## Task to carry out
Quote word for word the lines below, beginning with the first and ending with the one that has "About Miami-Dade (139, 1966)". Drop the pictures.

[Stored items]
· · · · ·

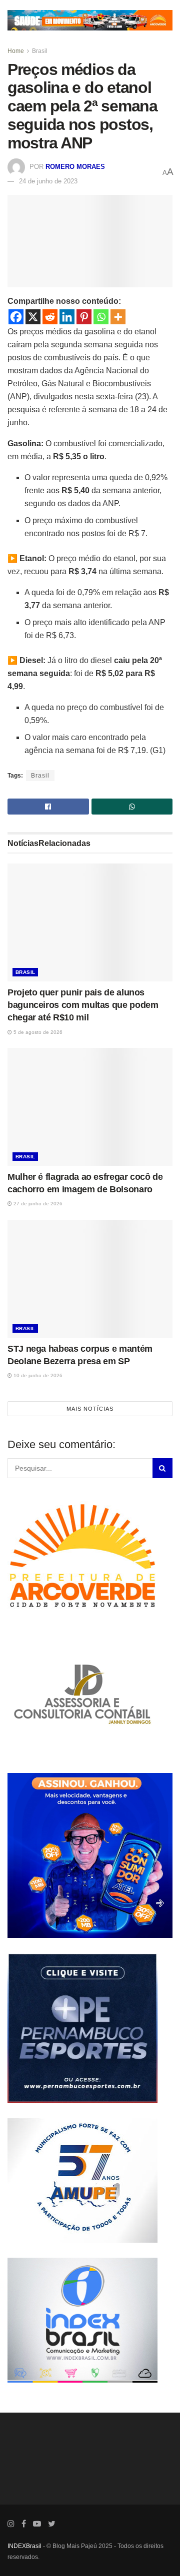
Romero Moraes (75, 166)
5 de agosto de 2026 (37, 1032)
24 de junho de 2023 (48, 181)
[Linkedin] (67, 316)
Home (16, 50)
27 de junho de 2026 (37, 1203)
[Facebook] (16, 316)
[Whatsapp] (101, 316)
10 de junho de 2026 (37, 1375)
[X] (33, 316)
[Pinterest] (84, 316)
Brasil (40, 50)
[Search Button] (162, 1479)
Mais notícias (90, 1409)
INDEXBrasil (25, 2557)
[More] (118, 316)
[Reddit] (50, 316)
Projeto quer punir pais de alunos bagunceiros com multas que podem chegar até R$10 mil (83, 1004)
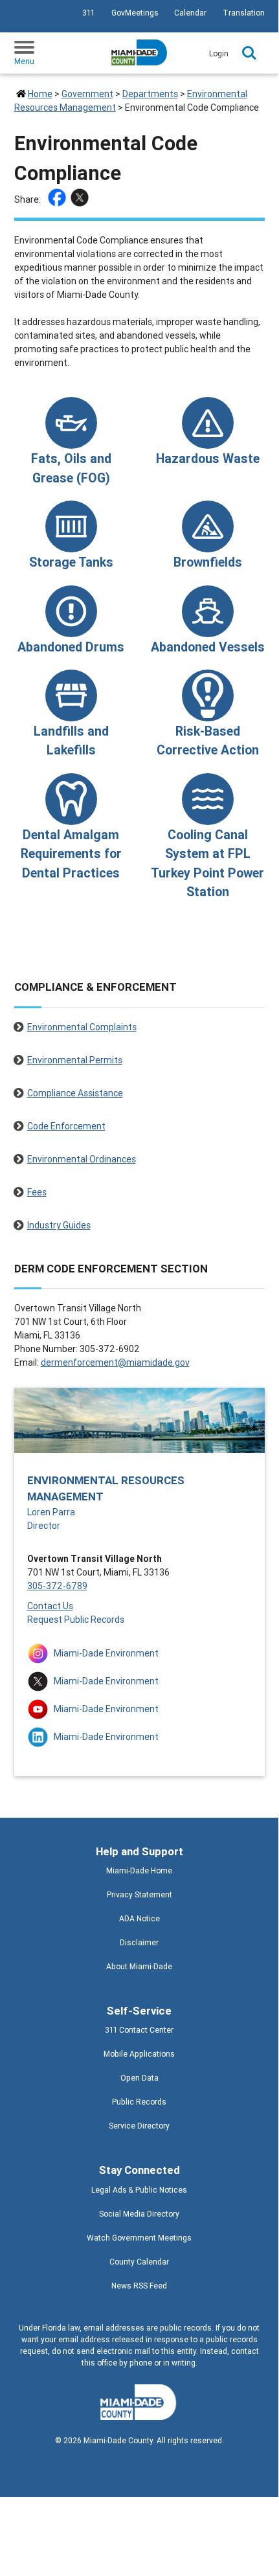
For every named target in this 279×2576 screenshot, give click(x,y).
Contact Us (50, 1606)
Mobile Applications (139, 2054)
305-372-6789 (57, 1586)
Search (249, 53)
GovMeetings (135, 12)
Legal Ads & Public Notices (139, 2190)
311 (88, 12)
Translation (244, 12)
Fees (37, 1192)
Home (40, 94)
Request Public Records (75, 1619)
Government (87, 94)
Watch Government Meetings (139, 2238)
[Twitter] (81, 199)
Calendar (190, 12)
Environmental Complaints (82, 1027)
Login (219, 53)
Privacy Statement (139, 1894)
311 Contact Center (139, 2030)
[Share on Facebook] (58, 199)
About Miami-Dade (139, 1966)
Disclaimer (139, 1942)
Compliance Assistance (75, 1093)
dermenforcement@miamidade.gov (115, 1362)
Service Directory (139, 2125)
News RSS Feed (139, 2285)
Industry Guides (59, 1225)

· · · · ·

## Answer section
Romero Moraes (75, 166)
5 de agosto de 2026 (37, 1032)
24 de junho de 2023 (48, 181)
[Linkedin] (67, 316)
Home (16, 50)
27 de junho de 2026 (37, 1203)
[Facebook] (16, 316)
[Whatsapp] (101, 316)
10 de junho de 2026 (37, 1375)
[X] (33, 316)
[Pinterest] (84, 316)
Brasil (40, 50)
[Search Button] (162, 1479)
Mais notícias (90, 1409)
INDEXBrasil (25, 2557)
[More] (118, 316)
[Reddit] (50, 316)
Projeto quer punir pais de alunos bagunceiros com multas que podem chegar até R$10 mil (83, 1004)
For every named target in this 279×2576 screenshot, give click(x,y).
Contact Us (50, 1606)
Mobile Applications (139, 2054)
305-372-6789 (57, 1586)
Search (249, 53)
GovMeetings (135, 12)
Legal Ads & Public Notices (139, 2190)
311 (88, 12)
Translation (244, 12)
Fees (37, 1192)
Home (40, 94)
Request Public Records (75, 1619)
Government (87, 94)
Watch Government Meetings (139, 2238)
[Twitter] (81, 199)
Calendar (190, 12)
Environmental Complaints (82, 1027)
Login (219, 53)
Privacy Statement (139, 1894)
311 Contact Center (139, 2030)
[Share on Facebook] (58, 199)
About Miami-Dade (139, 1966)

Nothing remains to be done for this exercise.